Le temps qui passe ne guérit de rien.
- Jean-Jacques Goldman
« Six », compta-t-il pour lui-même. Par six fois, ses assaillants étaient parvenus à le retrouver. Il parcourait, depuis, l'Australie sans un moment de repos. Un périple qu'il aurait considéré comme presque agréable étant donné tout ce qu'il avait pu découvrir pendant celui-ci. Son séjour dans la jungle, la découverte d'espèces inconnues et son apprentissage du surf. Il en aurait été infiniment meilleur si ces gens dont il ignorait les identités n'en avaient pas après lui. Pour quelles raisons? Il les ignorait, mais il se doutait que ce ne soit point pour les bonnes. Étaient-ils des chasseurs de prime? Des mercenaires? Des assassins? Il lui était difficilement possible d'imaginer quelque chose de pire. Seule la certitude que ces gens ne devaient pas se saisir de lui suffisait à le persuader d'avancer.

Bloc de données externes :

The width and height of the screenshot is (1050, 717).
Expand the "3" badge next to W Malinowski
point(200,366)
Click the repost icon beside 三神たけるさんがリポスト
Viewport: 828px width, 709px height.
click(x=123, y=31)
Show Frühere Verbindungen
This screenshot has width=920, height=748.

« Personne ne peut les arrêter, pensa-t-il en se remémorant ceux qui avaient essayé, ils ont même été jusqu'à ouvrir le feu sur les autorités. »

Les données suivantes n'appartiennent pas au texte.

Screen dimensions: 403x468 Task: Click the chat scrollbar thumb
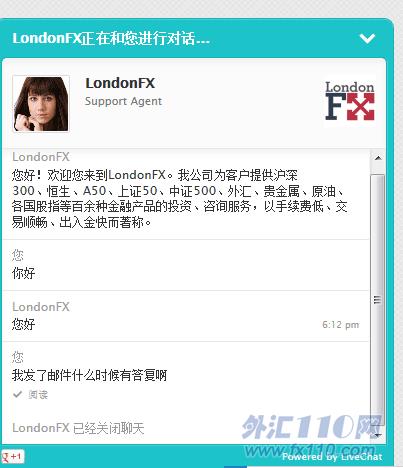377,299
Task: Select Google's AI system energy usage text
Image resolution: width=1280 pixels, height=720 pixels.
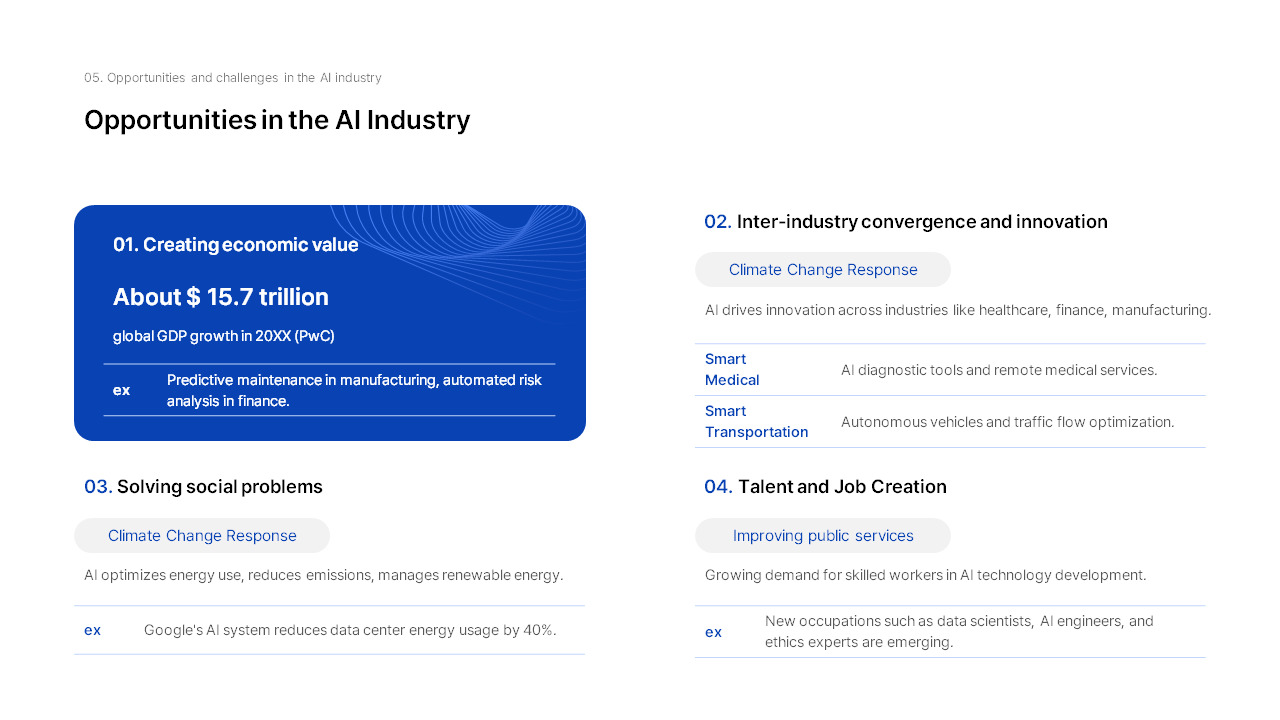Action: (350, 630)
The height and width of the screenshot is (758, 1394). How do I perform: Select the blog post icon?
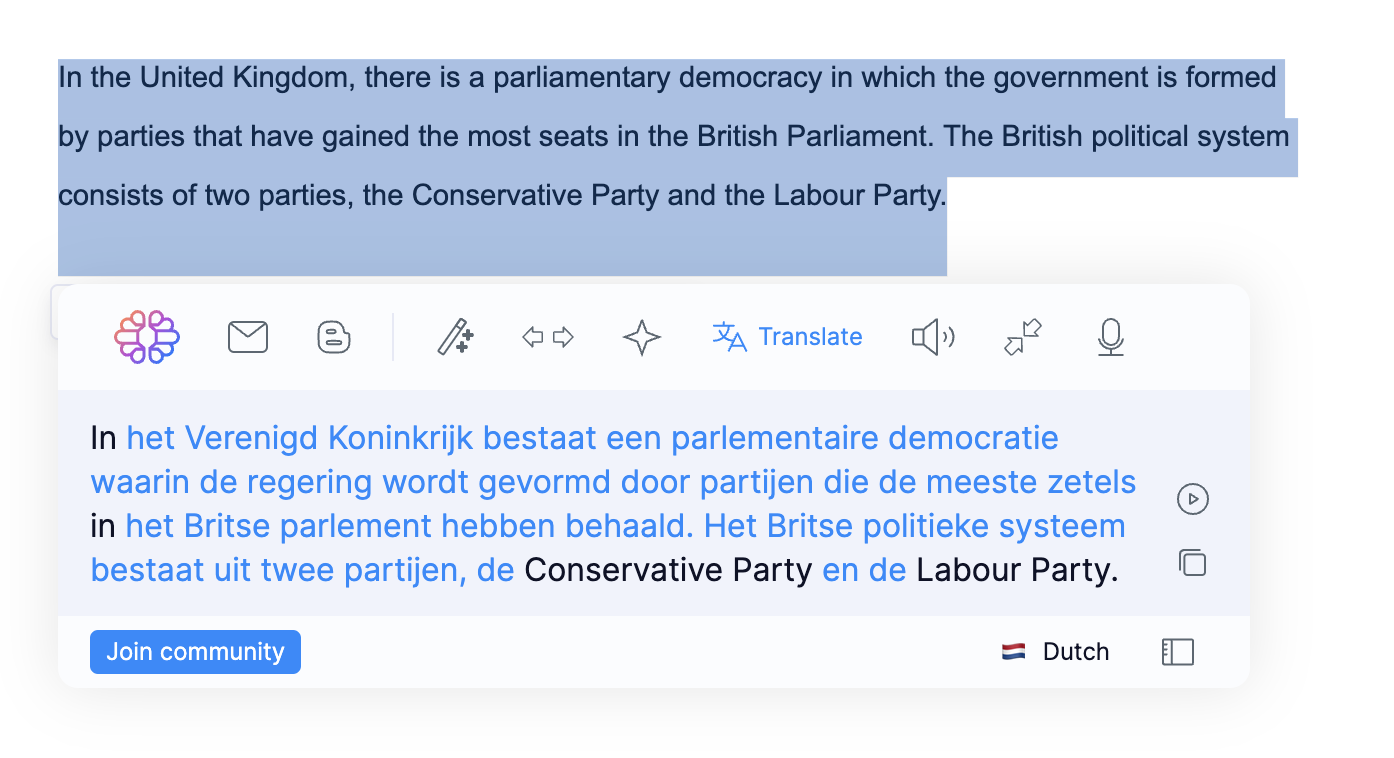[334, 337]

Driss réprima un frisson d'horreur quant à se souvenir datant d'il y a quelques mois. Les victimes avaient disparu sans laisser de trace. Ce dernier avait tenté de suivre l'affaire dans les journaux locaux, mais aucun article ou même communiqué n'avait été évoqué. Peu importe ce que furent ces personnes, elles avaient de l'influence. Carburant à l'adrénaline, il continua sa course jusqu'au sommet d'un cap. Driss commençait à se fatiguer : l'écart entre ses assaillants et lui diminuait un peu trop rapidement. Il lui fallait agir, et vite. Il était dans une impasse et s'il ne passait pas à l'action dans les prochaines secondes, son indécision pourrait lui coûter la vie.

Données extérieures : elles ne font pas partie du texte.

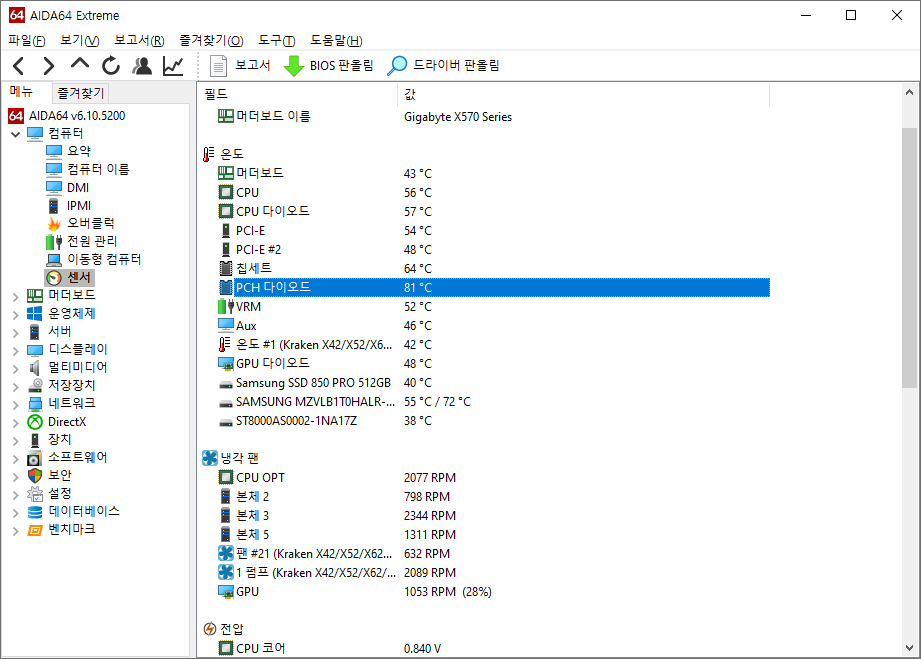
Task: Collapse the 컴퓨터 tree branch
Action: tap(14, 132)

Driss s'élança du haut du cap, abandonnant ses agresseurs derrière lui. Il comptait sur l'hésitation de ses poursuivants afin de prendre de l'avance. Après tout, il venait d'effectuer un plongeon d'une vingtaine de mètres au minimum. Cette certitude de pouvoir s'en sortir indemne, il l'avait, mais, eux, probablement pas. Il prit une grande respiration, gonflant ses poumons à pleines capacités, avant de plonger tête première dans l'océan. L'eau était plus froide que ce qu'elle ne devait l'être à ce temps de l'année. Il réprima un frisson tandis que les vagues déferlantes l'emportaient dans le tourbillon des profondeurs du royaume de Poséidon. Malgré ses prouesses remarquables d'apnée, Driss savait qu'il n'avait que quelques minutes pour retrouver la surface. Dans le cas contraire, il risquait d'être à la merci de la Mère des Eaux. Cependant, Driss n'entama point son ascension immédiatement. Quelque chose le retenait. Une pensée sombre lui traversa furtivement l'esprit. Il serait si facile d'abandonner. Il en avait marre de devoir fuir, se cacher comme un paria. Il était seul dans son combat depuis le début et tout cela commençait à le fatiguer. Il ne savait même pas pourquoi il était la cible de toutes ces attaques. Il aurait voulu au moins savoir pourquoi, merde... mais tout cela n'aurait plus d'importance. Tout ce qu'il avait à faire était d'arrêter de se débattre, de laisser le courant l'emporter là où il trouverait la paix. Il aimait bien cette idée. Il ferma les yeux, prêt à lâcher prise.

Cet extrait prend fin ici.